Películas como Tierra y libertad (Ken Loach, 1995) o Libertarias (Vicente Aranda, 1996) ya imprimieron en el imaginario colectivo dos ideas fundamentales sobre la historia de aquellas mujeres: no accedieron de buen ánimo a cambiar la lucha en el frente por la retaguardia y tampoco comulgaban con la continua asignación de tareas domésticas y asistenciales. Lo completa la historiadora con una anécdota recogida en Milicianas sobre Mika Etchebéhère, que llegó al cargo de capitana y fue la única oficial superior mujer del Ejército. Etchebéhère recordaba cómo dos milicianas llegaron para unirse a su columna, considerada como una de las más igualitarias, arguyendo que no querían tener un segundo plano en la guerra. “Yo no me he venido al frente para diñarla con un trapo de limpieza en la mano ¡ya he fregado bastantes ollas para la revolución!”, le espetó la miliciana Manolita, apodada la Fea, para tratar de convencerla.
“Si hubieran permanecido más tiempo en el frente, incluso si hubiera ganado la República, se habrían convertido en lo que [la propaganda] planteó al principio, un nuevo modelo de mujer que rompe los roles sociales que existían hasta entonces, pero no las dejaron”, explica la historiadora. El Gobierno republicano esgrimió razones sanitarias para relegarlas de las zonas bélicas, las consideraban “un foco de enfermedades venéreas” y creían que fomentaban la prostitución. “Pero eso escondía la motivación real de querer sacarlas, apelando a cuestión de eficacia y disciplina, por lo chocante que resultaba [su imagen] y porque como mano de obra resultaban muy necesarias en la retaguardia”, argumenta Martínez Rus. Incluso una vez en la retaguardia, la historiadora subraya que muchas también sufrieron la incomprensión de sus compañeros, recelosos de enseñarles cierto tipo de trabajos, especialmente los cualificados, por miedo a ser desplazados una vez terminase la guerra.
Aguantar el chaparrón
En ese entonces, el año 1937, empezó también una feroz campaña de descrédito, alentada por las propias fuerzas republicanas. Del mensaje del cartel Les milicies, us necessiten, de Cristóbal Arteche, se pasó a una imagen de madre y esposa que entrega a sus hijos y marido a la causa republicana. Apunta Martínez Rus que ni la Asociación de Mujeres Antifascistas (AMA), que llegó a contar con más de 60.000 afiliadas, ni Mujeres Libres, con 20.000 militantes, “hicieron nada por poner freno a este movimiento de descalificación generalizado”. Pero, ¿cómo se explica que dos de las organizaciones feministas más importantes de la Historia contemporánea española, con un encendido discurso contra la desigualdad, se quedasen calladas?

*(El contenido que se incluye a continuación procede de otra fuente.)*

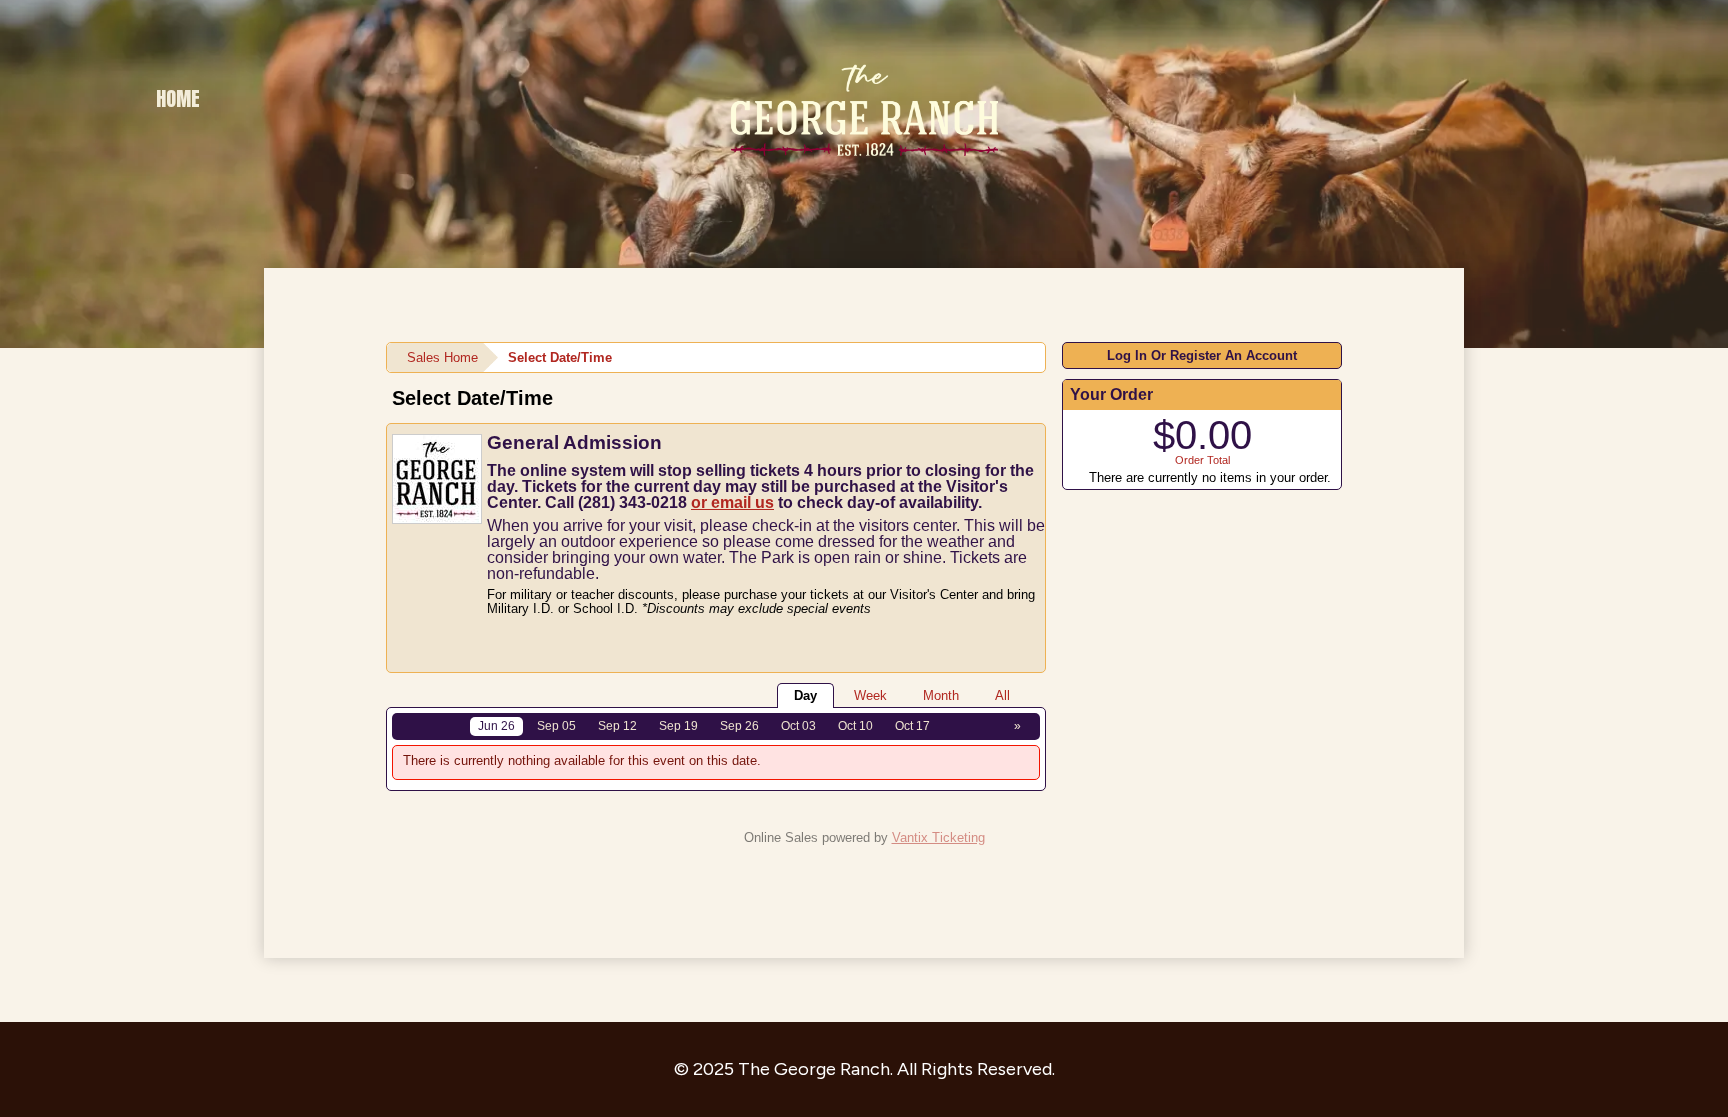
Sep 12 (617, 726)
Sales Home (442, 357)
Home (178, 98)
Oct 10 (855, 726)
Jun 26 (496, 726)
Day (805, 695)
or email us (732, 502)
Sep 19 (678, 726)
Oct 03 (798, 726)
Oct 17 (912, 726)
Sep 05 (556, 726)
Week (870, 695)
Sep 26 (739, 726)
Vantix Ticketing (938, 837)
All (1002, 695)
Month (941, 695)
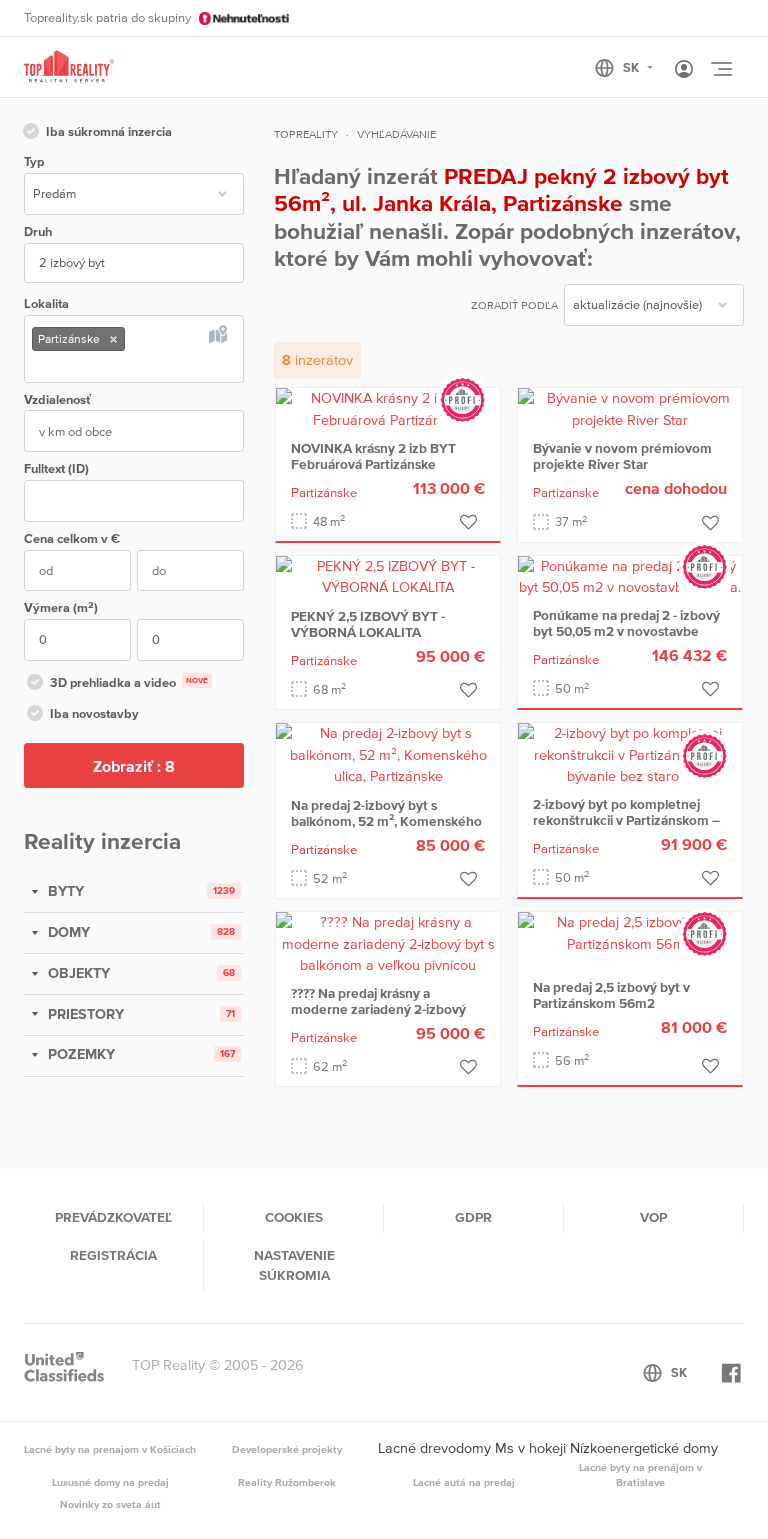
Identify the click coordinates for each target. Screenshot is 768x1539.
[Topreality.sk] (69, 67)
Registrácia (113, 1255)
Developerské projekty (287, 1449)
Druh (38, 231)
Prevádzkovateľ (113, 1217)
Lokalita (46, 303)
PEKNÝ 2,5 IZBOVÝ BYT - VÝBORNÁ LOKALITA (368, 624)
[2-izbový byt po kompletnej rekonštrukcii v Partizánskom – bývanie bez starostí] (630, 754)
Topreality (306, 134)
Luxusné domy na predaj (110, 1482)
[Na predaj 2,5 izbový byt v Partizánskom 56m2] (630, 932)
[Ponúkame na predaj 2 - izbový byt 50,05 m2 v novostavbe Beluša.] (630, 576)
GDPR (473, 1217)
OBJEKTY (77, 973)
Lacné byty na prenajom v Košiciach (110, 1449)
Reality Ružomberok (287, 1482)
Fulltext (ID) (56, 468)
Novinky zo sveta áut (110, 1504)
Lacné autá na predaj (464, 1482)
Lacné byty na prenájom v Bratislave (640, 1475)
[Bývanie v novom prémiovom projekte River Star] (630, 408)
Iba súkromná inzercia (109, 131)
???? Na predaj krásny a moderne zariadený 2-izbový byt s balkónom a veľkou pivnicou (378, 1017)
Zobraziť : (134, 766)
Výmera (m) (61, 607)
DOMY (67, 932)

Martínez Rus enumera varias razones: la brevedad de su paso por el frente –a partir de 1937 son excepcionales los casos de mujeres en el Ejército republicano- y lo sobrepasadas que se sintieron por la emergencia y necesidad bélicas. Y un tercer factor: un supuesto beneficio futuro. “Acataron a regañadientes salir del frente, pero pensaban que si la República ganaba, les recompensaría su compromiso tanto en el frente o en la retaguardia, ampliando y mejorando sus derechos”, explica. “Ellas tenían claro que su lucha merecía la pena, aparte de por simpatizar con la República, por los beneficios que significaba para sus propios intereses y derechos”.

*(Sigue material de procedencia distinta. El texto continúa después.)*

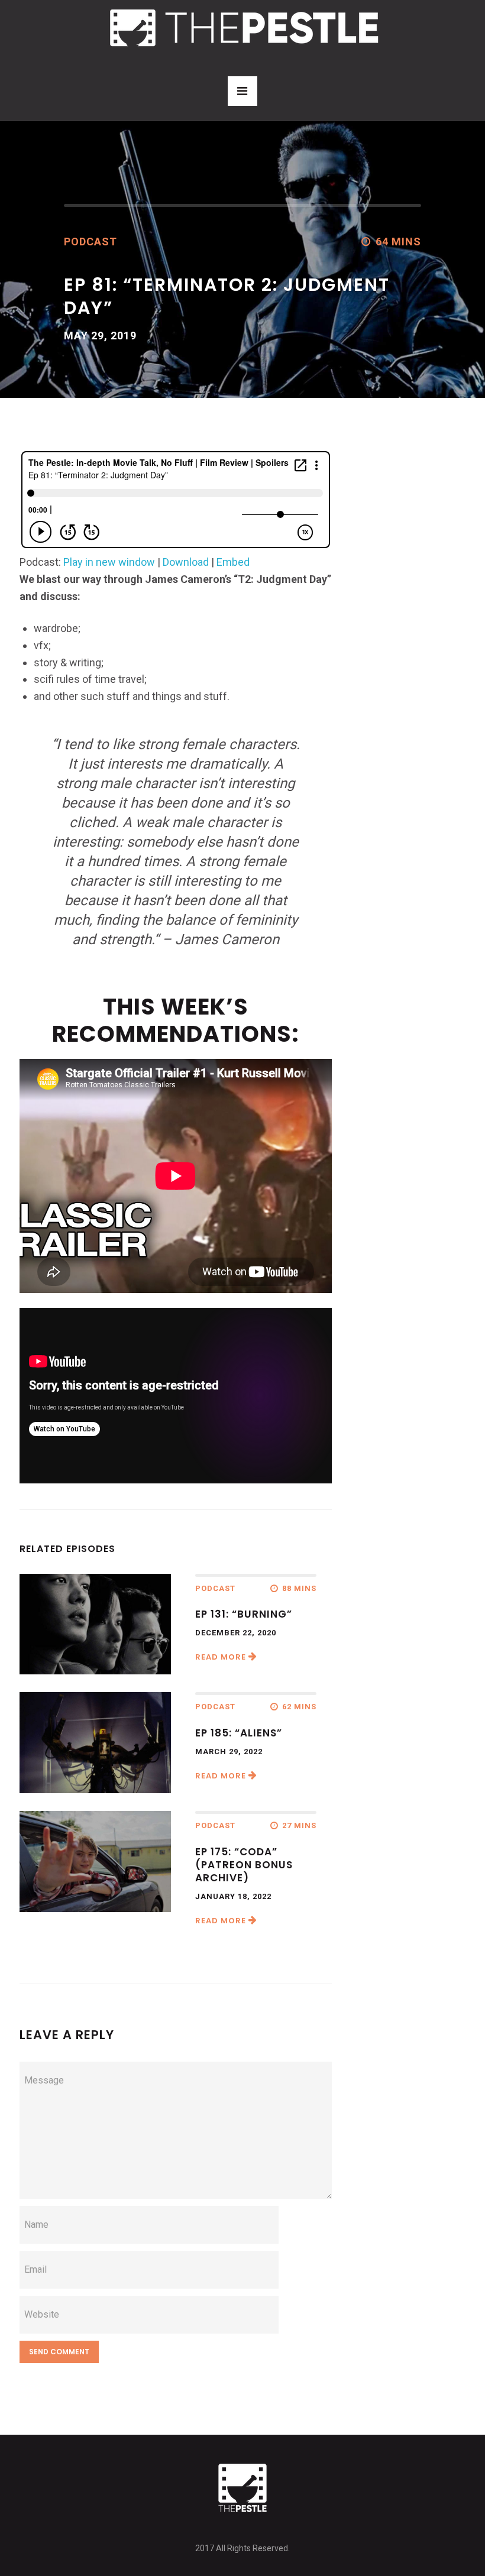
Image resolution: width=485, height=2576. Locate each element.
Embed (233, 562)
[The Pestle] (242, 27)
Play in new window (109, 562)
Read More (221, 1657)
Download (186, 562)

Todo apuntaba a que la igualdad entre hombres y mujeres que inició la República seguiría tras su hipotética victoria. De hecho, durante la guerra, la anarquista Federica Montseny se convirtió en la primera mujer ministra de España y en Europa Occidental y ella misma presentó un proyecto legislativo para legalizar el aborto, que sólo cabaría aprobándose en Cataluña, en diciembre de 1936.
"La República abrió el camino"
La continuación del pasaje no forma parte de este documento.